● Selected excerpt:
##########

Martinez said she has only two words for Borisade.
“Good luck; that’s all I can say,” she said.
Attorney considers civil rights lawsuit
Attorney John Phillips, who will handle any civil cases for Martinez, said he sees multiple cases that could stem from in the incidents, including a possible federal civil rights case.
Phillips said Martinez's civil rights were violated twice: once when she was beaten while handcuffed and again when other officers didn't render her aid or stop the beating.
“The second time the officers are standing around watching like it’s another TV show,” Martinez said. “Everyone was so cavalier about it afterward, too, like it happens all the time -- just fix your uniform and go back to reading your paper. It’s really inhumane.”
The video from the jail cuts off after Martinez falls to the ground.

##########

● Data excerpt:
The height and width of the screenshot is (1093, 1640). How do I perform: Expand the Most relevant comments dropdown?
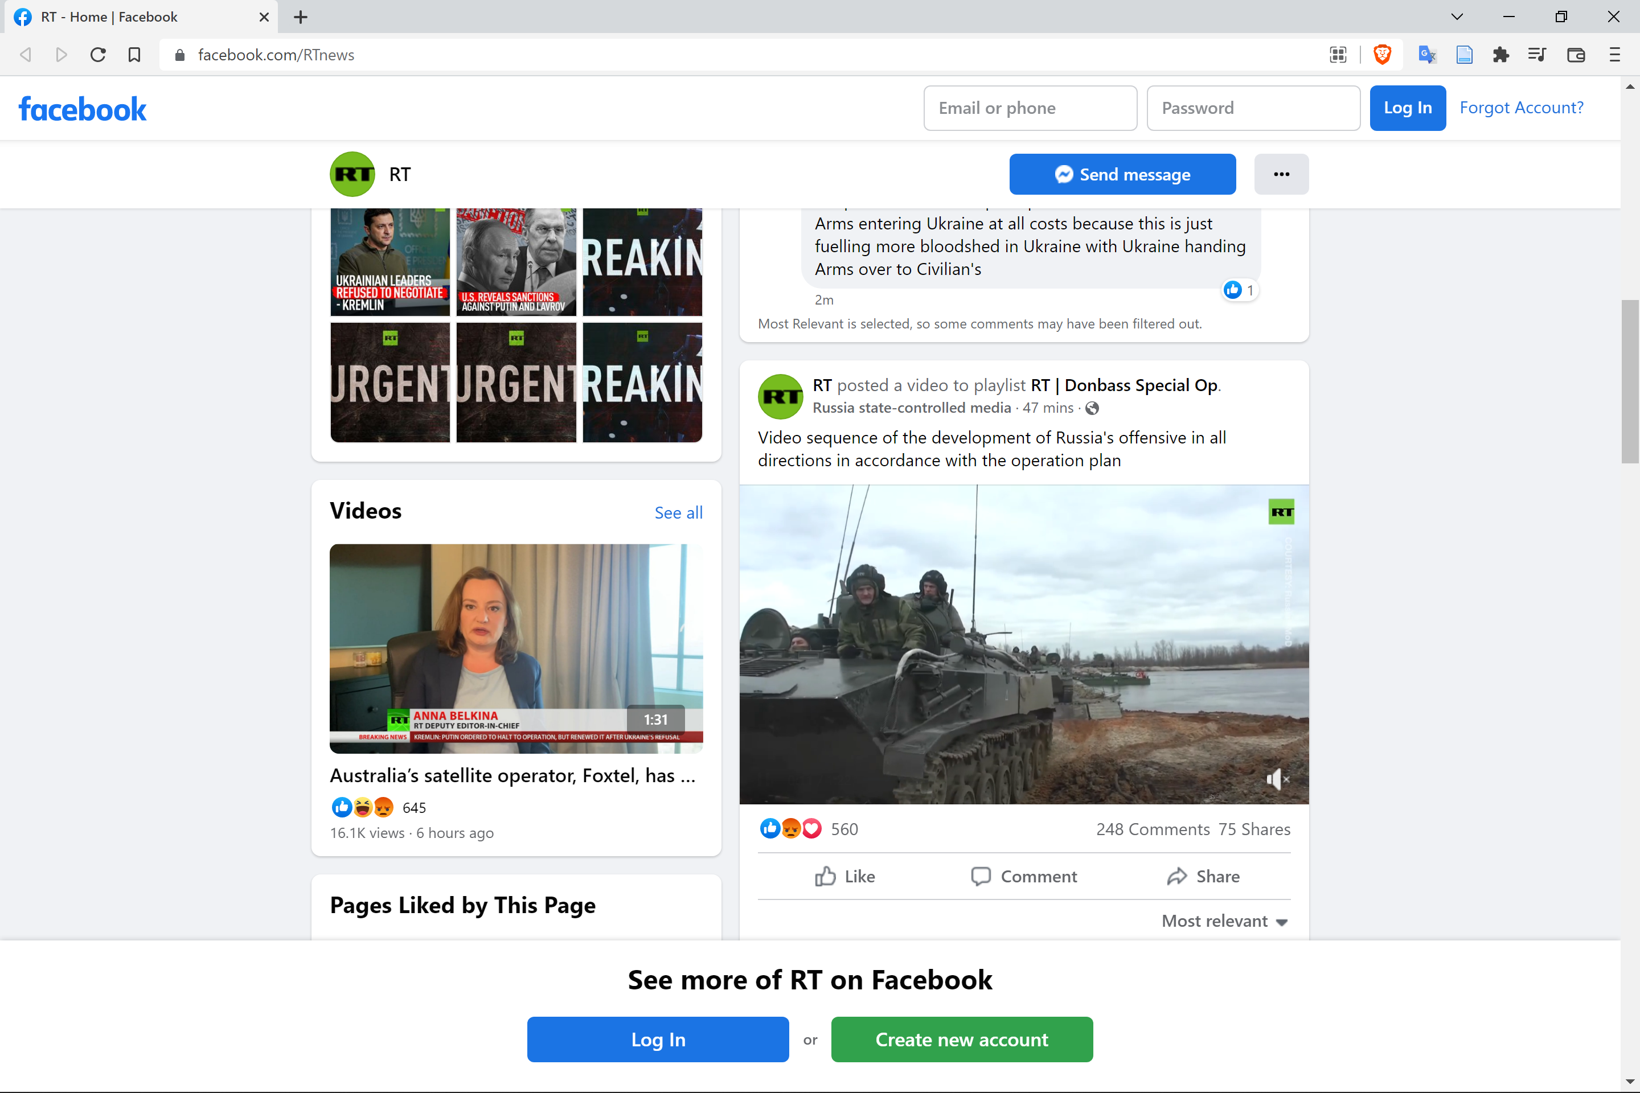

##########

● Task list:
1. According to the news excerpt about Martinez, who will handle any civil cases for her?
2. Please carry on the news excerpt about Martinez from its last sentence.
The lines play no part in any of the tasks.

● Outputs:
1. Attorney John Phillips will handle any civil cases for Martinez.

2.
“I want to know, as a citizen of this town, but also as a lawyer, how long she was unconscious,” Phillips said. “That's extremely important. You don't leave anybody there to sleep it off. Even boxers get woken up after they get knocked out. She's no boxer. She's a person who may have trespassed. That's another case for another day. But at worst case scenario, she may have outstayed her welcome, and she got beat to a pulp.”
The sheriff said he is investigating the actions of the other officers in the video. The state attorney's office is handling the criminal charges against Martinez.